= EXERCISE GOAL =
Please count the lines in the records below that contain the word "dissolve" and reply with only that number.

= DATASET RECORDS =
***

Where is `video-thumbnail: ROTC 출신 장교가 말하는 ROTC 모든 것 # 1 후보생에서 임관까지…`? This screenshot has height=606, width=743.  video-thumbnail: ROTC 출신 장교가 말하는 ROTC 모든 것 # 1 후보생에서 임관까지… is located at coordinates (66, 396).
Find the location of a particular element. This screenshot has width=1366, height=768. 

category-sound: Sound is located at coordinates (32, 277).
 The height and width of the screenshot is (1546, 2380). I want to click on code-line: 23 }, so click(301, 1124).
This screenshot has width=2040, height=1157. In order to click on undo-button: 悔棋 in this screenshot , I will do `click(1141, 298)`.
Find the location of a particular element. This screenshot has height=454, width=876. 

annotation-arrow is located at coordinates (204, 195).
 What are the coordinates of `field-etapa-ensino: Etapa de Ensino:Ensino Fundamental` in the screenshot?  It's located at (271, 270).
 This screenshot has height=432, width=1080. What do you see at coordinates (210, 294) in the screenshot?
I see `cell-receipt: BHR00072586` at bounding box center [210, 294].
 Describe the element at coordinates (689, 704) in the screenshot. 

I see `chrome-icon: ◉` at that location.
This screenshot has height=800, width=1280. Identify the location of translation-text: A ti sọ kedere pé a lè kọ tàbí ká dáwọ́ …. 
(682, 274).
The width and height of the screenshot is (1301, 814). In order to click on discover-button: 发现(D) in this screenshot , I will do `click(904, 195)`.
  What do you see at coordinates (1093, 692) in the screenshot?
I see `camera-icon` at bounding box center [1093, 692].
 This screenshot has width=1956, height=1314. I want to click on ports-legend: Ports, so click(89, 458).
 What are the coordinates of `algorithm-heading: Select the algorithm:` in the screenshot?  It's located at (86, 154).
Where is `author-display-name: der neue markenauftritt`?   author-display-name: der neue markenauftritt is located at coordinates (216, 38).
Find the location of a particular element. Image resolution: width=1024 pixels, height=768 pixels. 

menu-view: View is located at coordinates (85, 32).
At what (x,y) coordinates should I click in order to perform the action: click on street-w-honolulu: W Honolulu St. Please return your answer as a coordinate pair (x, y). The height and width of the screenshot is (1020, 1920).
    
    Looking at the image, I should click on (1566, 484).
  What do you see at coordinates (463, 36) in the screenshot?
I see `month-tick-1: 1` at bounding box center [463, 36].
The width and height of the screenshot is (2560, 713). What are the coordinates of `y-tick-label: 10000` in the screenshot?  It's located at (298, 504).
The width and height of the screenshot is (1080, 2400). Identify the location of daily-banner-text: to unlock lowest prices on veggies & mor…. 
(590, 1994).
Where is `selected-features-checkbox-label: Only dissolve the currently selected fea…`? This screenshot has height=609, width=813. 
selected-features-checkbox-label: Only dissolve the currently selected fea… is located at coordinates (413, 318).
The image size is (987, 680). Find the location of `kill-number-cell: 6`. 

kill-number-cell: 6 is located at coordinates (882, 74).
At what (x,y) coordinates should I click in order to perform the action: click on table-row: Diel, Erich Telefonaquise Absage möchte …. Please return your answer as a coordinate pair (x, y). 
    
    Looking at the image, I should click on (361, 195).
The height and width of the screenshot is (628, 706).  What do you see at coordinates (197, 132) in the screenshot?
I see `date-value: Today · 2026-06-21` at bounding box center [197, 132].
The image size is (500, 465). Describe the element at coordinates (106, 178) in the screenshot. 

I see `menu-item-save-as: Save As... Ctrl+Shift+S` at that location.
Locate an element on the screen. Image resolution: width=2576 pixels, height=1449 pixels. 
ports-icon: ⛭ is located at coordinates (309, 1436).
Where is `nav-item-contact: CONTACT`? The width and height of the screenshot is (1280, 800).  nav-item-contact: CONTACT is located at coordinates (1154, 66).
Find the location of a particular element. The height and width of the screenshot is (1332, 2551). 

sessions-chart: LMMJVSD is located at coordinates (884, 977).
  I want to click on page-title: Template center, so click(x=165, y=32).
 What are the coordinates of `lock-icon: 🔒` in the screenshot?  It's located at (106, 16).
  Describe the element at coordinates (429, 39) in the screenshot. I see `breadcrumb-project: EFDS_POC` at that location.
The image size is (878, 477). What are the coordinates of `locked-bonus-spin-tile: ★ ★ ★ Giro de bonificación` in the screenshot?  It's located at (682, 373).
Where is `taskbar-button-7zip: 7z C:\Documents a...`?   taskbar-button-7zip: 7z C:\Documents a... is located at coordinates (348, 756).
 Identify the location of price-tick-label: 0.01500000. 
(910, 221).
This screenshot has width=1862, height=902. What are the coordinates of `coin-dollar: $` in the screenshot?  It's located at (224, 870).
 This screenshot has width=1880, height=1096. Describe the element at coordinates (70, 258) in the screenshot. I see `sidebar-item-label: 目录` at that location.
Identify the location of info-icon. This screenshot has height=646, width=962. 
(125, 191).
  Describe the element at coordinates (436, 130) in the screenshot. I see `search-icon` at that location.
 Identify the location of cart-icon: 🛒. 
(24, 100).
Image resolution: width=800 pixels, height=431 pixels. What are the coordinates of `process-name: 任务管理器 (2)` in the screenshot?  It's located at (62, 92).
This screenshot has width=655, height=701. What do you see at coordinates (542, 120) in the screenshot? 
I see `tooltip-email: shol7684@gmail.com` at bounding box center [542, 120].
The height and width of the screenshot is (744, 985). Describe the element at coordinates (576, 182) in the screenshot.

***

= SOLUTION TO THIS PROBLEM =
2